The Movie Waffler New Release Review - Short Term 12 | The Movie Waffler

New Release Review - Short Term 12

A supervisor at a home for troubled teens throws herself emotionally into her work while ignoring her personal issues.

Directed by: Destin Cretton
Starring: Brie Larson, Frantz Turner, John Gallagher Jr, Kaitlyn Dever

Grace (Larsen) is a supervisor at the title facility, a foster home for troubled teens. Though it remains a secret from their charges, Grace and coworker Mason (Gallagher Jr) are lovers who live together. When Grace learns she is pregnant she initially keeps it a secret from Mason, placing a strain on their relationship as Mason grows tired of her mistrust. When a teenage girl, Jayden (Dever), with a history of self-mutilation arrives at the home, Grace is reminded of her own troubled past.

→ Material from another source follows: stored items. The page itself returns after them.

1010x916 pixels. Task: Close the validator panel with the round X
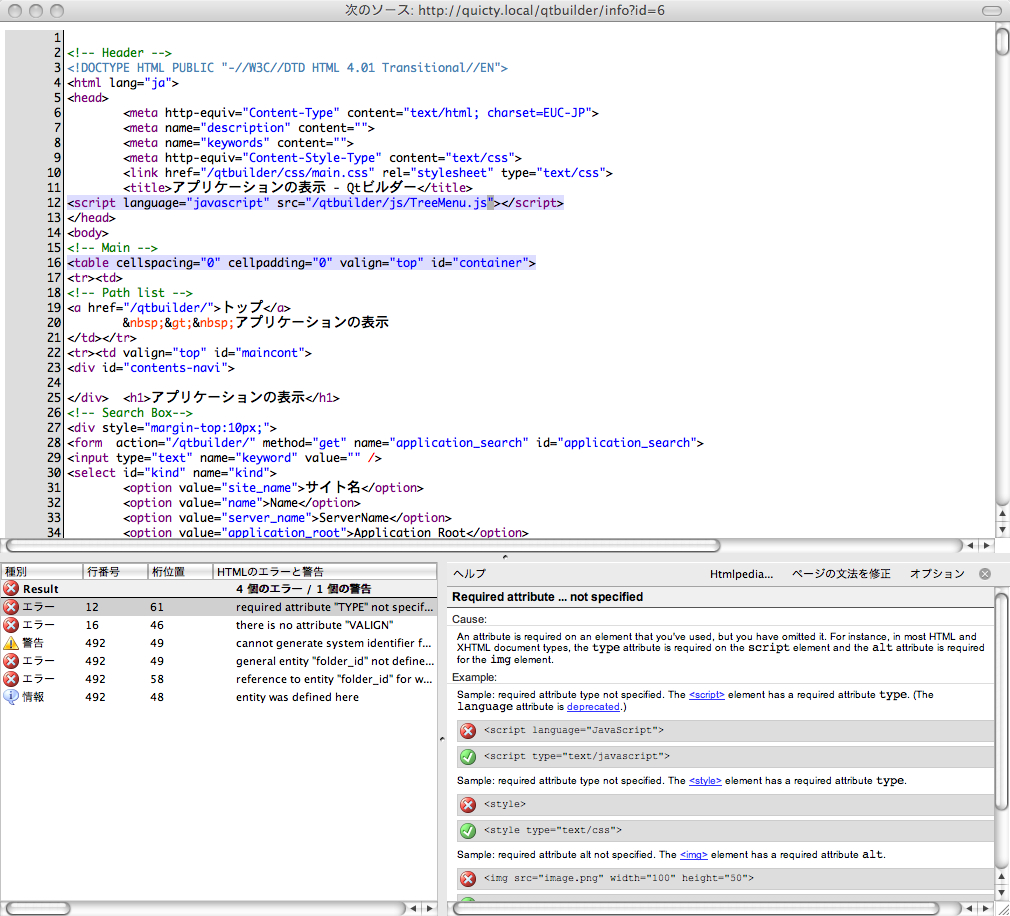[x=985, y=574]

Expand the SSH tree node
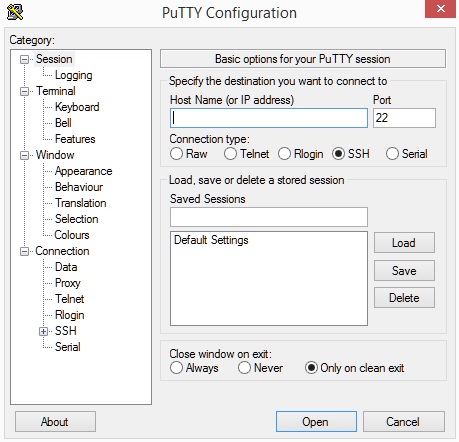[x=43, y=331]
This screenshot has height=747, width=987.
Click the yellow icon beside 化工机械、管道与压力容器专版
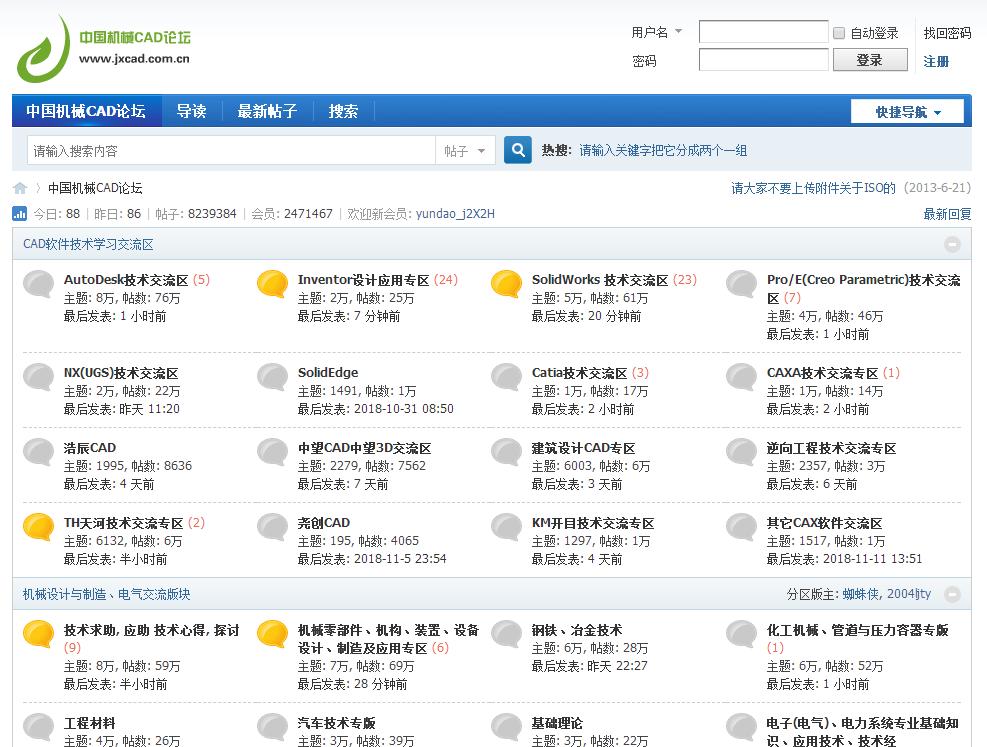pos(740,636)
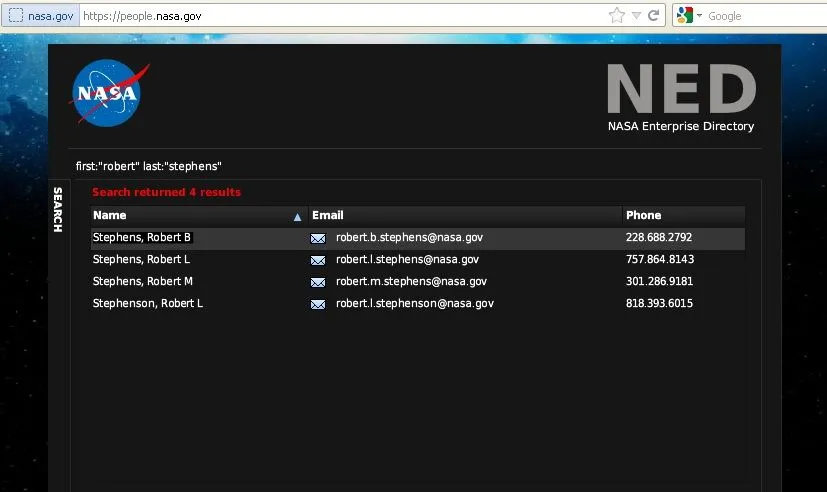Sort results by Email column header
Image resolution: width=827 pixels, height=492 pixels.
click(x=327, y=215)
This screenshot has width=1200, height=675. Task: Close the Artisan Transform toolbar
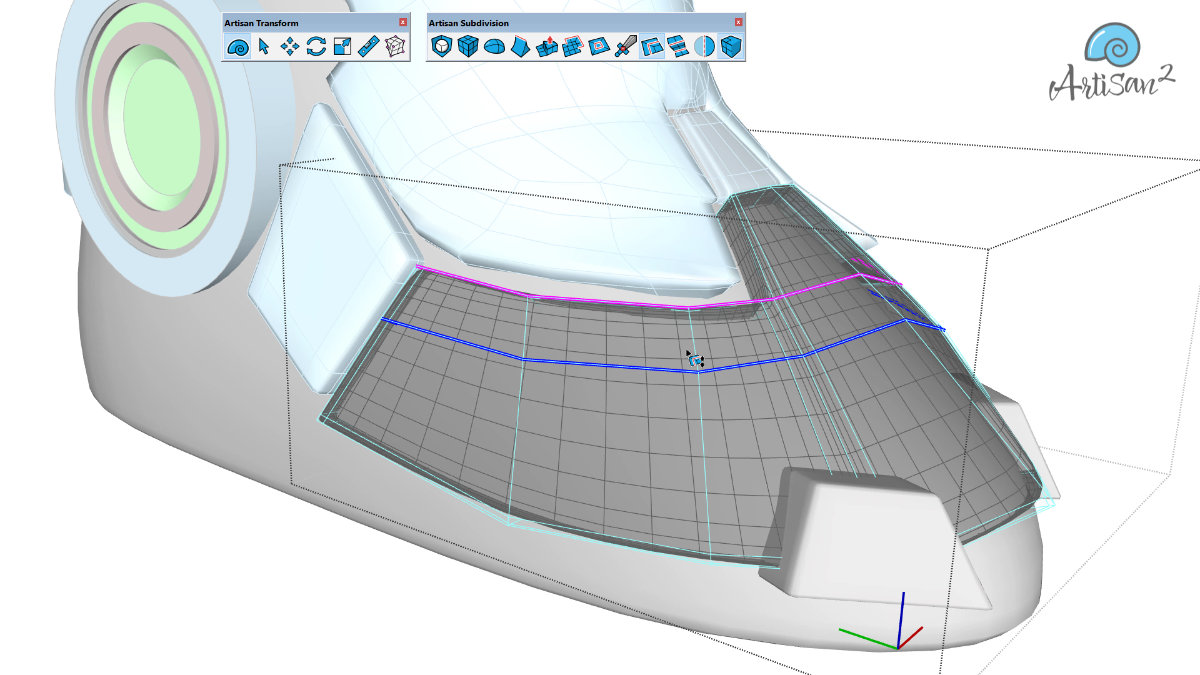(403, 22)
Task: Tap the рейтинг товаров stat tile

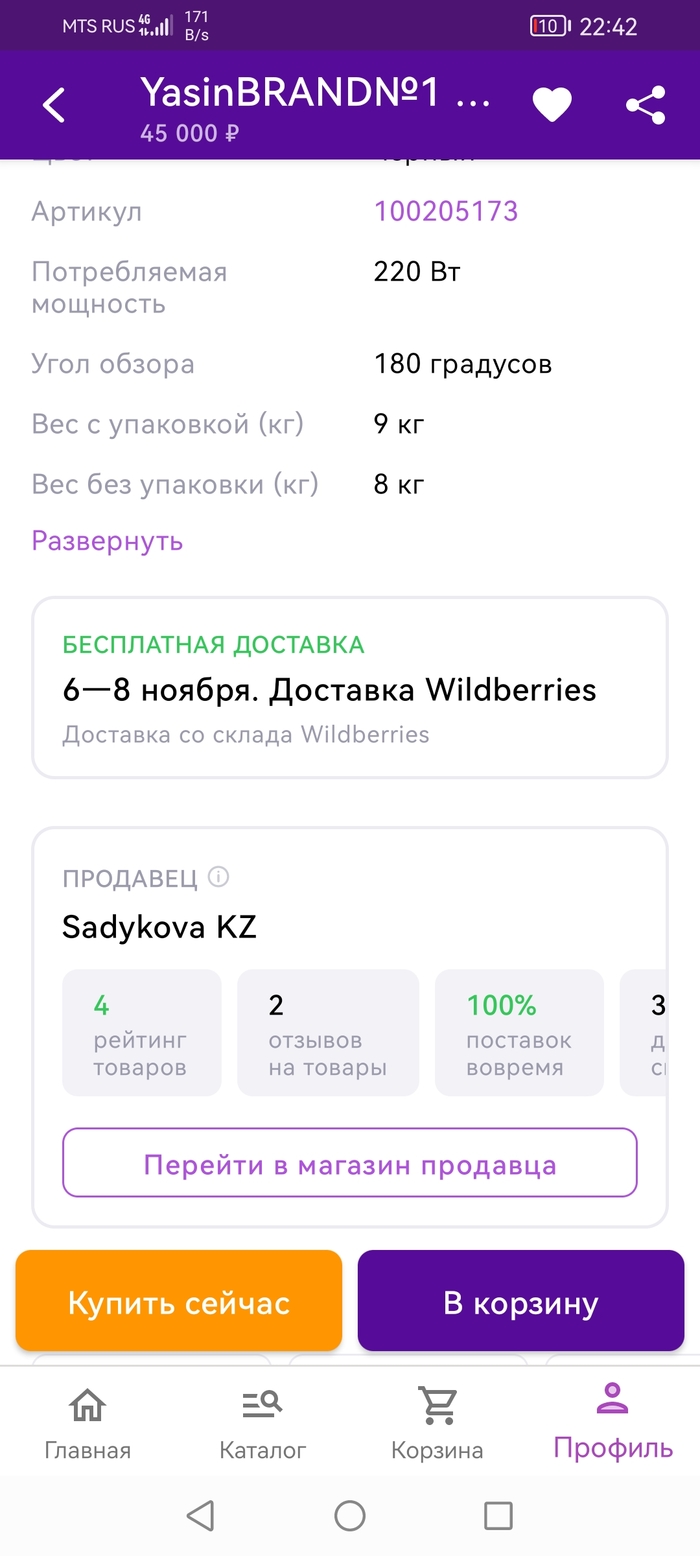Action: pyautogui.click(x=141, y=1032)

Another kid under her charge is Marcus, due to leave in a couple of weeks when he turns 18, but seemingly unprepared for life in the outside world.

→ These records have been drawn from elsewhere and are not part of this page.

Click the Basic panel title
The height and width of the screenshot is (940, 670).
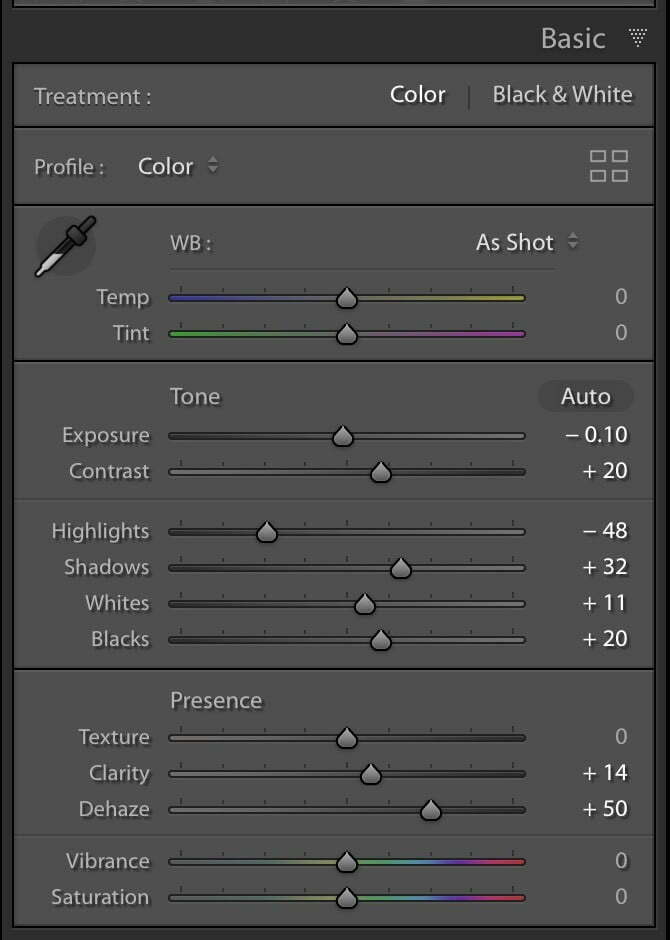pos(573,38)
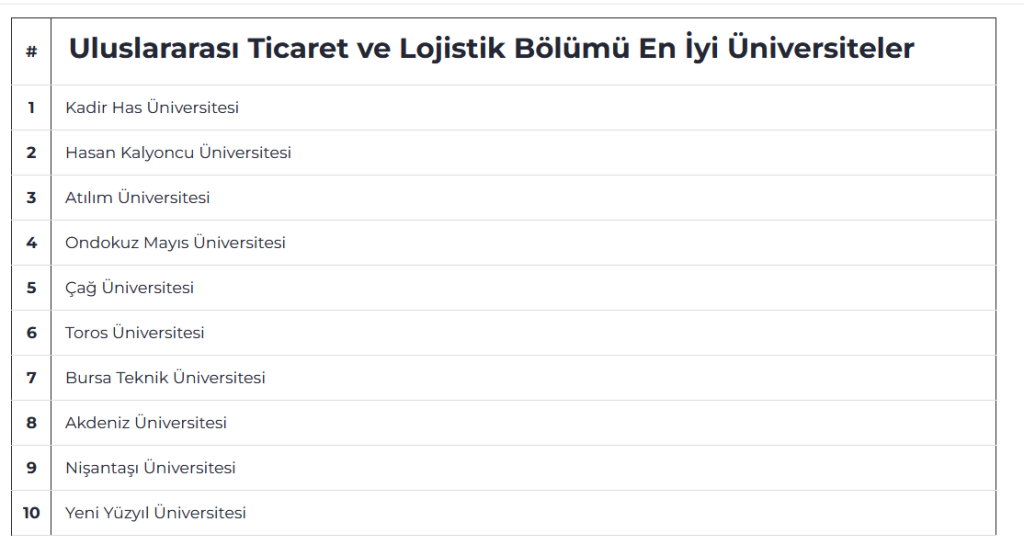Click the table title about Uluslararası Ticaret ve Lojistik
The width and height of the screenshot is (1024, 556).
[491, 49]
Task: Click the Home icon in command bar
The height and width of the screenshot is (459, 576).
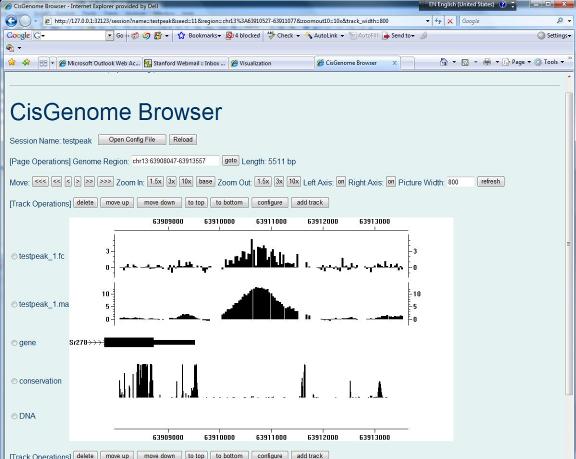Action: click(x=444, y=62)
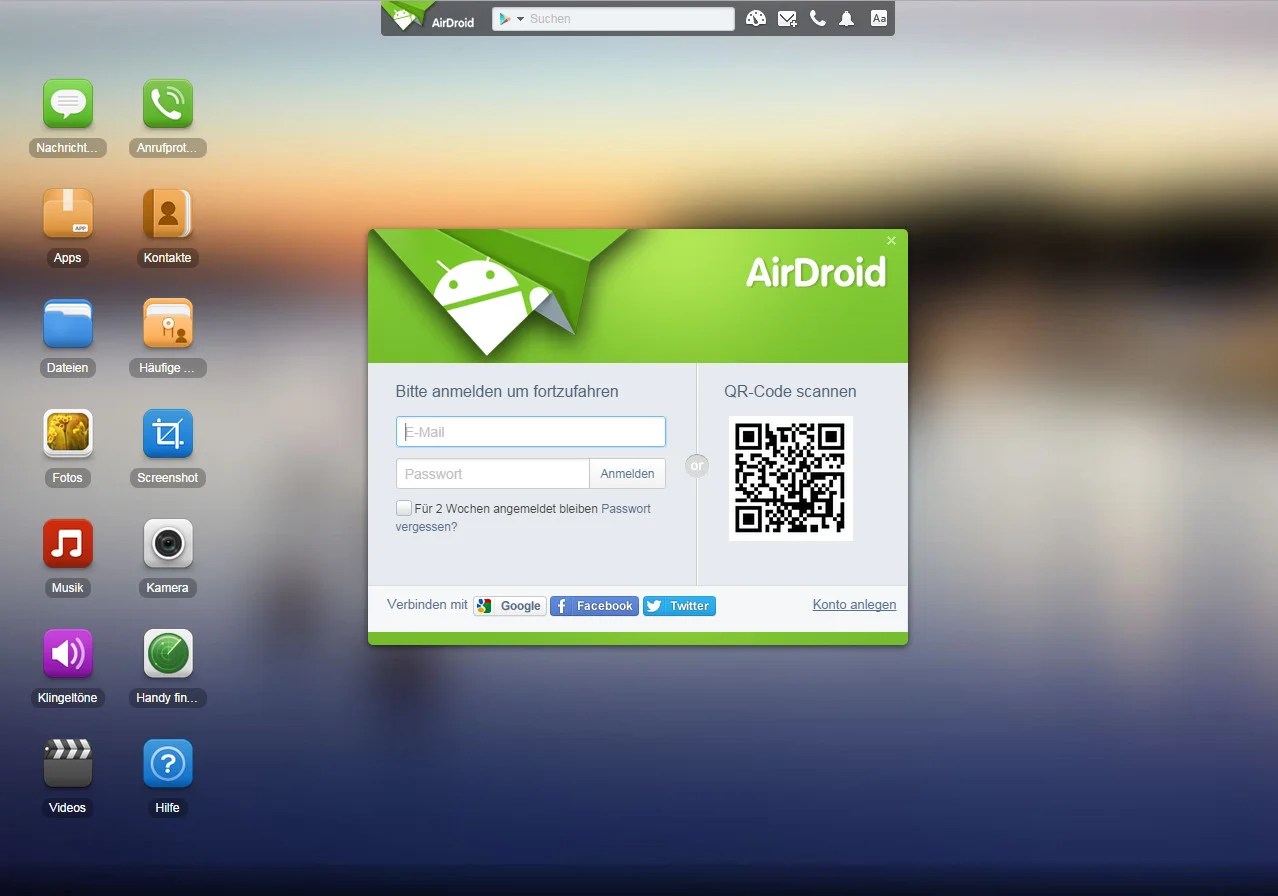Launch Handy finden phone locator
This screenshot has width=1278, height=896.
pos(167,653)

Recent movies dealing with the issue of care-giving (the obnoxious 'Thanks For Sharing' and last year's 'Smashed') have tended to adopt a patronizing tone, in no way reflective of real life. The setup of 'Short Term 12' in the wrong hands could have easily been another offensive story of flawless white people saving minorities but writer-director Cretton (adapting a story he previously filmed as a short) gives us protagonists who are as flawed as those under their care.

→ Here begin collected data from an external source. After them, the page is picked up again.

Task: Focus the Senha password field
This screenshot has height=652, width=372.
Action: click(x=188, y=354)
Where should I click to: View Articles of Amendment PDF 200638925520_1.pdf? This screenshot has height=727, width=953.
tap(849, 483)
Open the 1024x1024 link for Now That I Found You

Grace constantly tells her kids they need to verbalize their issues, something she refuses to do herself, much to the annoyance of her incredibly patient boyfriend Mason. Explaining why she cut herself as teen, she tells Jayden "When there's blood coming out of you, you don't have time to worry about anything else" and this seems to be her motivation for caring for others, allowing herself to forget about her own troubled background by focusing on others' more urgent problems.
I don't know if Cretton has a background of working in facilities like this, and I've never experienced one myself, but his portrayal of this world is thoroughly naturalistic and convincing, if slightly too good to be true. I've always loved movies that take you inside an unfamiliar lifestyle, be it the ambulance drivers of 'Mother, Jugs & Speed' or the cops of 'The New Centurions' (a movie this is very reminiscent of), and allow the rules and processes of their world to unfold in a natural way, like being thrown in at the deep end on your first day in a new job.
Larsen is a revelation in the sort of meaty role young actresses are rarely afforded. The ensemble is roundly great though my one complaint is that the kids look a little too clean cut and feel a bit "central casting" when compared to the young untrained actors we've seen a lot lately in European films like 'The Selfish Giant' and 'The Kid With a Bike'.
Though there's a dark undercurrent to the film, Crettin never lets things get too downbeat and avoids falling into the "misery porn" trap. While his film is populated with lovable characters, things never get schmaltzy and you in no way feel like your emotions are being cynically manipulated. Crettin directs in such a quiet manner you can almost imagine him onset in his socks.
I suspect the real world versions of these facilities are a lot more grim but, like Mason's anecdotes that bookend the film, 'Short Term 12' may not be grounded in truth but it sure is comforting.